§ **Required task**
Write out the records verbatim, starting at the line that contains "Click the breadcrumb chevron after Security" and ending at the line that contains "I will point(741,89).", with both of those lines included.

§ **Data shown**
"""

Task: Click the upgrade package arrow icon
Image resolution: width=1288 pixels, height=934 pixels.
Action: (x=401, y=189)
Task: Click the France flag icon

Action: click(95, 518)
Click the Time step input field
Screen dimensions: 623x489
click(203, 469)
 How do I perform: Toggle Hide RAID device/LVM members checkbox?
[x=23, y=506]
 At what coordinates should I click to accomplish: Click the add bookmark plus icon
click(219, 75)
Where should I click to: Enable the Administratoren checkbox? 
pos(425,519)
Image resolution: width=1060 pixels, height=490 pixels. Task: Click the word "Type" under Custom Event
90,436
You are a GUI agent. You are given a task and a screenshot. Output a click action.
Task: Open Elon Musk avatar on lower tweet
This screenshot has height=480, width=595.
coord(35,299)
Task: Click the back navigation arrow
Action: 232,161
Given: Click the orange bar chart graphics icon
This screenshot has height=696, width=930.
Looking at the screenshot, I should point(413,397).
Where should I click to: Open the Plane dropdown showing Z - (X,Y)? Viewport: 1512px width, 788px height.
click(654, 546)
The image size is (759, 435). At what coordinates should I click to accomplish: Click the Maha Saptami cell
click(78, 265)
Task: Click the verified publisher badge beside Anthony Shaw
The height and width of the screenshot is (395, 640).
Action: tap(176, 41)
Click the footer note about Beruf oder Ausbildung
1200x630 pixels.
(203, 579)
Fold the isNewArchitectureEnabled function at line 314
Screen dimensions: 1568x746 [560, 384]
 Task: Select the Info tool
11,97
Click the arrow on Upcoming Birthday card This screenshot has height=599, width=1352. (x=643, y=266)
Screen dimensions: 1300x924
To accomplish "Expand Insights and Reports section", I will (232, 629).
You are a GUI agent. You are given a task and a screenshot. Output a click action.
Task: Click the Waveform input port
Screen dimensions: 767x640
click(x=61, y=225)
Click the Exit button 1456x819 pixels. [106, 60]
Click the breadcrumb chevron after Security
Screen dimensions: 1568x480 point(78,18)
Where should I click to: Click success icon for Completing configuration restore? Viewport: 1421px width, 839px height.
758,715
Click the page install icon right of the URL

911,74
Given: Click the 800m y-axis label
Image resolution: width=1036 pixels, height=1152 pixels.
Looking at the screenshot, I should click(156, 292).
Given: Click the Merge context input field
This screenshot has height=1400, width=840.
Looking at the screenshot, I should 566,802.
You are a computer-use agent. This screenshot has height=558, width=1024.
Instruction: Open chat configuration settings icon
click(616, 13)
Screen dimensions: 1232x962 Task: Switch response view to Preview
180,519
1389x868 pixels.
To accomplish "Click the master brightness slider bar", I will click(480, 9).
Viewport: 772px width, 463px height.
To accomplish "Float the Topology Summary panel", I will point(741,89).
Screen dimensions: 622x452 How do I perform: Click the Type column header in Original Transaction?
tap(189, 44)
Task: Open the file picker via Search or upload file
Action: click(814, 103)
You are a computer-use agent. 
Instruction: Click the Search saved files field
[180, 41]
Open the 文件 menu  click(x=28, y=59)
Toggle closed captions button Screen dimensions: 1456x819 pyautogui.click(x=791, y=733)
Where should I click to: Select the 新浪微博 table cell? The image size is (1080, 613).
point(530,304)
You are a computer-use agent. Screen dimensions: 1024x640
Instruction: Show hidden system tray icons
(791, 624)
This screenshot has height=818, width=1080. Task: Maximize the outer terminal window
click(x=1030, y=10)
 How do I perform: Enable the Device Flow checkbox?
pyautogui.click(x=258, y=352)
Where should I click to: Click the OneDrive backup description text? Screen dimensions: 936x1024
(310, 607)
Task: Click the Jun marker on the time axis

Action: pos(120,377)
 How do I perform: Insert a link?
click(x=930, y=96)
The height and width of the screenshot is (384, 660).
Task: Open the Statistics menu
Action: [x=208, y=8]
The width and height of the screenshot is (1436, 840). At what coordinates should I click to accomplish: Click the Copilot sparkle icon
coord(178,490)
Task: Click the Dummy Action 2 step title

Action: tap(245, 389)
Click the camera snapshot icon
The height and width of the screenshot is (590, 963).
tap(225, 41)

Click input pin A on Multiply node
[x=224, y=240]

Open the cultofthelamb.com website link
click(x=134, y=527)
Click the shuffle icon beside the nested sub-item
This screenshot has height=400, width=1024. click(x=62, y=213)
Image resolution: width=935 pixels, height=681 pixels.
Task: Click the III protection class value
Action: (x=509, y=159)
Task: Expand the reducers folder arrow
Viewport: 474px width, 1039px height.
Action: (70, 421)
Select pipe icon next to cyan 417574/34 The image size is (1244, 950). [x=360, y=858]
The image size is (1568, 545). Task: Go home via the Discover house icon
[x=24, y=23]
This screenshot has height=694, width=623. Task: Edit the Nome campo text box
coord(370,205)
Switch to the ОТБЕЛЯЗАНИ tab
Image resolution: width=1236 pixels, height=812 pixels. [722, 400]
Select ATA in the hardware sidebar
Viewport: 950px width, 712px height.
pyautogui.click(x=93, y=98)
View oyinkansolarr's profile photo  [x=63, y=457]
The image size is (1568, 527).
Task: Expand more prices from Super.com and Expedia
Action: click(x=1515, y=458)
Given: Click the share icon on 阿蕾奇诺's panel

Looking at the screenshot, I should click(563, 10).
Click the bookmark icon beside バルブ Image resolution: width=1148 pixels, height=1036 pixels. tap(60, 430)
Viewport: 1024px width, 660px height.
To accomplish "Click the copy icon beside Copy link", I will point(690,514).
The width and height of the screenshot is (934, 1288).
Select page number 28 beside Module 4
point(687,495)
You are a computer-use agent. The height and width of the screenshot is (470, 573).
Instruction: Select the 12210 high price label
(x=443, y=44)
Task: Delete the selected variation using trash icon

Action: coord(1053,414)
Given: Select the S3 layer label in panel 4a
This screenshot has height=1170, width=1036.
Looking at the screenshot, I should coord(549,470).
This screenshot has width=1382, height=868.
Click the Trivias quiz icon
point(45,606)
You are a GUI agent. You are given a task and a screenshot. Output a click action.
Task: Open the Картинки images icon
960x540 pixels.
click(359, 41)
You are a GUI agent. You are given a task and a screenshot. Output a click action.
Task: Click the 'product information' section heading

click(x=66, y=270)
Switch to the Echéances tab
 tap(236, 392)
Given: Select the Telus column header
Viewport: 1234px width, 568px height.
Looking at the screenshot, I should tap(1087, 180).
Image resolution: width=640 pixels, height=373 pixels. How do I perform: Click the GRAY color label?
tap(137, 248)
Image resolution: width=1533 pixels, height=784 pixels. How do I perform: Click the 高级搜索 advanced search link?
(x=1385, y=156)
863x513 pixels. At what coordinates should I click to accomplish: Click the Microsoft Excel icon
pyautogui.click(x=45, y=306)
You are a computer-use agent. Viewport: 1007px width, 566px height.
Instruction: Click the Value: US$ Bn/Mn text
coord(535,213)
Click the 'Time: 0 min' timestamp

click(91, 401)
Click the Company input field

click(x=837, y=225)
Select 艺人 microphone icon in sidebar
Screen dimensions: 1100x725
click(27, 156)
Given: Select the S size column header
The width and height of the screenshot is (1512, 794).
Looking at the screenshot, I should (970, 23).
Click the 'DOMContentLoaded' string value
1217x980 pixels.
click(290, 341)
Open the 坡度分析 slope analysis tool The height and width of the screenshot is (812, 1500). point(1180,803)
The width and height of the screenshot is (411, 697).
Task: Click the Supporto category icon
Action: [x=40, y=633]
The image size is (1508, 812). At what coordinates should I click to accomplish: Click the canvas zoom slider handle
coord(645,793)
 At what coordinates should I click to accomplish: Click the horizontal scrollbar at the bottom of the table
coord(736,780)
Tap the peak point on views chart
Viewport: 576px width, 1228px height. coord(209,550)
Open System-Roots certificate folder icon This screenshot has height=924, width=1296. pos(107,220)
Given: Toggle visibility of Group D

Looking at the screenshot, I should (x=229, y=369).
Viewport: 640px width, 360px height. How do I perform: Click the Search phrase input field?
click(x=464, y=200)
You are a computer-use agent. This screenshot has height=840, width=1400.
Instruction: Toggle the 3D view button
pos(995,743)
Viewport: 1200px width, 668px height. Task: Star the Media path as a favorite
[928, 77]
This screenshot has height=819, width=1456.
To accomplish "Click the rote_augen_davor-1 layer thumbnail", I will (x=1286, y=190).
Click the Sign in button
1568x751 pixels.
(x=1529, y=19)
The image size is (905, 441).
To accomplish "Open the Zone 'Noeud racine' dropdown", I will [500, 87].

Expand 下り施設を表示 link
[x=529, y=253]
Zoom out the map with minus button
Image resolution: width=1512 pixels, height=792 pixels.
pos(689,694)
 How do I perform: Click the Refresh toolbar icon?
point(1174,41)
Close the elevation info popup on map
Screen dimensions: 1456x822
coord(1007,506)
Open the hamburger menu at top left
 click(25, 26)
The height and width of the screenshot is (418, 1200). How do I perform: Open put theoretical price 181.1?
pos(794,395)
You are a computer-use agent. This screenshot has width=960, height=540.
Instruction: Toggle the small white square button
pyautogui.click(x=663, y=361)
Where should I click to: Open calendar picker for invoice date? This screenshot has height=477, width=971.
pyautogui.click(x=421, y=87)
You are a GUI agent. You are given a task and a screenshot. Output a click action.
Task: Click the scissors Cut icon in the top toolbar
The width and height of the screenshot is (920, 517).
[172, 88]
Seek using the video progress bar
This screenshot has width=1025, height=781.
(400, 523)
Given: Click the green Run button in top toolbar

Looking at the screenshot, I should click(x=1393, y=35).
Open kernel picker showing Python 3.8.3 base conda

"""

§ **Result**
Click the breadcrumb chevron after Security
Screen dimensions: 1568x480 point(78,18)
Where should I click to: Click success icon for Completing configuration restore? Viewport: 1421px width, 839px height.
758,715
Click the page install icon right of the URL

911,74
Given: Click the 800m y-axis label
Image resolution: width=1036 pixels, height=1152 pixels.
Looking at the screenshot, I should click(156, 292).
Given: Click the Merge context input field
This screenshot has height=1400, width=840.
Looking at the screenshot, I should 566,802.
You are a computer-use agent. This screenshot has height=558, width=1024.
Instruction: Open chat configuration settings icon
click(616, 13)
Screen dimensions: 1232x962 Task: Switch response view to Preview
180,519
1389x868 pixels.
To accomplish "Click the master brightness slider bar", I will click(480, 9).
Viewport: 772px width, 463px height.
To accomplish "Float the Topology Summary panel", I will point(741,89).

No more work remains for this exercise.